To address some of these open issues we present here a pair of three-dimensional simulations of MHD jets in a dynamic, magnetized ICM extracted from a high-resolution cosmological simulation. The selected cluster was chosen from among the more relaxed systems in the simulation. To expand the insights into these interactions and the influence of ICM weather on radio lobe morphology the two simulations directed the AGN jet pairs in two mutually orthogonal directions that probed distinct regions of the ICM. The paper is organized as follows. Section 2 describes the numerical setup for the calculations, Section 3 describes the initial conditions in the cluster, Section 4 qualitatively describes the results of the simulations, Section 5 discusses the effects of weather on the jets and lobes, and Section 6 summarizes the major conclusions. We assume below that H0 = 70 km s−1 Mpc−1, ΩM = 0.3, and ΩΛ = 0.7.

2. NUMERICAL DETAILS

The simulations of AGN jets for this study were performed on a 1008×1008×1008 three-dimensional Cartesian grid with a uniform resolution of Δx = Δy = Δz = 1 kpc per zone using WOMBAT (P. J. Mendygral et al. 2012b, in preparation), which is a versatile, efficient, and highly scalable MHD code. Here, WOMBAT evolved the equations for non-relativistic ideal MHD with adiabatic index, γ = 5/3, using the second-order, total variation diminishing (MHDTVD) method of Ryu & Jones (1995). The solenoidal constraint of the magnetic field was maintained to machine accuracy with the "constrained transport" (CT) method of Ryu et al. (1998), which solves the induction equation with a directionally unsplit update using electromagnetic fields (EMFs) derived from the Riemann solver. The simulations included the total energy conserving method for gravity available in WOMBAT and described in detail in P. J. Mendygral et al. (2012a, in preparation). This method adds gravitational source terms to MHDTVD in a manner that maintains second-order code accuracy. The evolution of a passive CR electron momentum distribution, $f({\bm x}, p, t)$, was also calculated in the simulations with a restricted form of the "Coarse Grained Momentum Volume" (CGMV; Jones & Kang 2005) implementation in WOMBAT. CGMV solves the diffusion–convection equation for a population of relativistic particles. For these simulations spatial CR diffusion outside shocks was neglected, while adiabatic changes in momentum, test-particle diffusive acceleration at shocks and radiative losses by synchrotron emission and inverse Compton scattering of cosmic microwave background (CMB) photons were included (see further details below and, e.g., Tregillis et al. 2001).

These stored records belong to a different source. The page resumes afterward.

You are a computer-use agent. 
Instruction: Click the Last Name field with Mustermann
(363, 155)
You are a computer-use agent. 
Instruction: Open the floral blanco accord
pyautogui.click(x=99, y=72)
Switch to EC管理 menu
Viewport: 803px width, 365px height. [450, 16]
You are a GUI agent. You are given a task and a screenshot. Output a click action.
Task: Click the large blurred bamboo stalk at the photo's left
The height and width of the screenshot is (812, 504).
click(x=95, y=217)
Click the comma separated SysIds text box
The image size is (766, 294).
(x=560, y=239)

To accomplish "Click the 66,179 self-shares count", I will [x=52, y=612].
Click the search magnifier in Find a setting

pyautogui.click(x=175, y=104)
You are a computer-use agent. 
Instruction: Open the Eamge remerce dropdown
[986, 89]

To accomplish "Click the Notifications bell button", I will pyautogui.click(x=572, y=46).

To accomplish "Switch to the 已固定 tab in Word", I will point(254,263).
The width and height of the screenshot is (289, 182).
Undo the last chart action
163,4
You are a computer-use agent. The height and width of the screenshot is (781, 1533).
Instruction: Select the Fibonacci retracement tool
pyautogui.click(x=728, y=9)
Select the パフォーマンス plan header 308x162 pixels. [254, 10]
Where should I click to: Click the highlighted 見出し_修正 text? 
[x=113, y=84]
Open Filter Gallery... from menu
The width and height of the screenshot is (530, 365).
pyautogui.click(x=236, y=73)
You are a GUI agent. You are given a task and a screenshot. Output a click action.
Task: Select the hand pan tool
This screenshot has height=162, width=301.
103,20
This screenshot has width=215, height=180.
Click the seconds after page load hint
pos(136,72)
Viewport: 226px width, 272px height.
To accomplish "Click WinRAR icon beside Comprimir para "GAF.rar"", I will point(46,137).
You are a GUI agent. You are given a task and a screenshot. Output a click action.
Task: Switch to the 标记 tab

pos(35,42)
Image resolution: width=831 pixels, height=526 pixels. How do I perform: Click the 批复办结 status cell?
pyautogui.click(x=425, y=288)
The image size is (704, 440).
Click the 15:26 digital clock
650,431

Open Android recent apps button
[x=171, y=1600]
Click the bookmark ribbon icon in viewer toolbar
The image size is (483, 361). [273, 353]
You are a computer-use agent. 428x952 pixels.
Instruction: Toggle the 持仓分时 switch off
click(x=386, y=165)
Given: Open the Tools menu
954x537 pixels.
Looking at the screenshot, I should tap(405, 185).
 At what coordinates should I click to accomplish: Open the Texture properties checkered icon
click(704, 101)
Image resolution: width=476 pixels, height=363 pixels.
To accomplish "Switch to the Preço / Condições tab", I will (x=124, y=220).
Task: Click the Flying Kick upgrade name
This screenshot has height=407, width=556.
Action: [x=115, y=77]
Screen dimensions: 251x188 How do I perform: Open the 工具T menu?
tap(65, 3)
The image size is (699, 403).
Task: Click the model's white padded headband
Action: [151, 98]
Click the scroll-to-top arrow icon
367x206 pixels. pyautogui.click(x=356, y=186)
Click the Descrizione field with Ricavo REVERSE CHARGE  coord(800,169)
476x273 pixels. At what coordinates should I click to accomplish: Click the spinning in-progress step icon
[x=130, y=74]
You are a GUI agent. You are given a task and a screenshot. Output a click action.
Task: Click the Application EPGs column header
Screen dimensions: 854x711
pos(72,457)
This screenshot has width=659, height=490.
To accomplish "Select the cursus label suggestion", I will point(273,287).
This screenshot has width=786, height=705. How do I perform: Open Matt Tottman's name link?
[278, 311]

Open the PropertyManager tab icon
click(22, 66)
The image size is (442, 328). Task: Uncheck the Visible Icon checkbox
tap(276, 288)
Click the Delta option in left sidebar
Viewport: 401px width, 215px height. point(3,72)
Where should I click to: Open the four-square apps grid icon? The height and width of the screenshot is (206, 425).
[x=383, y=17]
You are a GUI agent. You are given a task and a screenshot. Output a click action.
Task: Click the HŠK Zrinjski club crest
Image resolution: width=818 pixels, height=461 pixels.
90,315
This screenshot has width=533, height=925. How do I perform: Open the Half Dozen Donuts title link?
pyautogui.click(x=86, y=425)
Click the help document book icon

The boundary conditions for these simulations were based on a technique used by OJ10. To limit any influence from the boundaries, we used a very large domain (over a Mpc along a side) and modified continuous boundaries that limit the fluxes through those surfaces. In the boundary zones, a hydrostatic atmosphere with a constant sound speed was derived by extrapolating conditions from the last physical zone. Since the mass distribution was known on a much larger domain (see below), the gravitational potential was known out to radii far beyond the computational domain. Consequently, the exact value for the potential described below was used through the boundaries.

2.1. Setting Up the Cluster

The initial conditions for the simulations described here were extracted from a high-resolution simulation of a galaxy cluster performed with an MHD implementation of the smoothed particle hydrodynamic (SPH) code GADGET-3 (Dolag & Stasyszyn 2009). The selected cluster is g676 from Dolag et al. (2009), re-simulated at extreme high-resolution with MHD enabled (for details see F. Stasyszyn et al., in preparation). In short, the cluster used for this study has been extracted from a re-simulation of a Lagrangian region selected from a cosmological, lower resolution dark matter (DM) only simulation (Yoshida et al. 2001). This parent simulation has a box size of 684 Mpc and assumed a baryon fraction of fbar = 0.13 and σ8 = 0.9 for the normalization of the power spectrum. Using the "zoomed initial conditions" technique (Tormen et al. 1997), this region was re-simulated with higher mass and force resolution by populating the Lagrangian volume with a larger number of particles, while appropriately adding additional high-frequency modes drawn from the same power spectrum. The initial unperturbed particle distribution (before imprinting the Zeldovich displacements) was realized through a relaxed glass-like configuration (White 1996). Gas was then added to the high-resolution regions by splitting each parent particle into a gas and a DM particle. The gas and the DM particles were displaced by half the original mean inter-particle distance, such that the center of mass and the momentum of the original particle are conserved. The final mass resolution of the DM and gas particles in our simulations is mdm = 12.1 × 106M and mgas = 2.2 × 106M, respectively. Thus, the clusters within its virial radius are resolved with 11 × 106 DM and a similar number of gas particles. In the simulations, the gravitational softening length was chosen to be epsilon = 1.4 kpc which corresponds roughly to the mean particle separation in the center of the cluster at z = 0. For the initial magnetic field we choose a space filling, homogeneous, primordial magnetic field of B = 10−11 G comoving as in Dolag et al. (2009).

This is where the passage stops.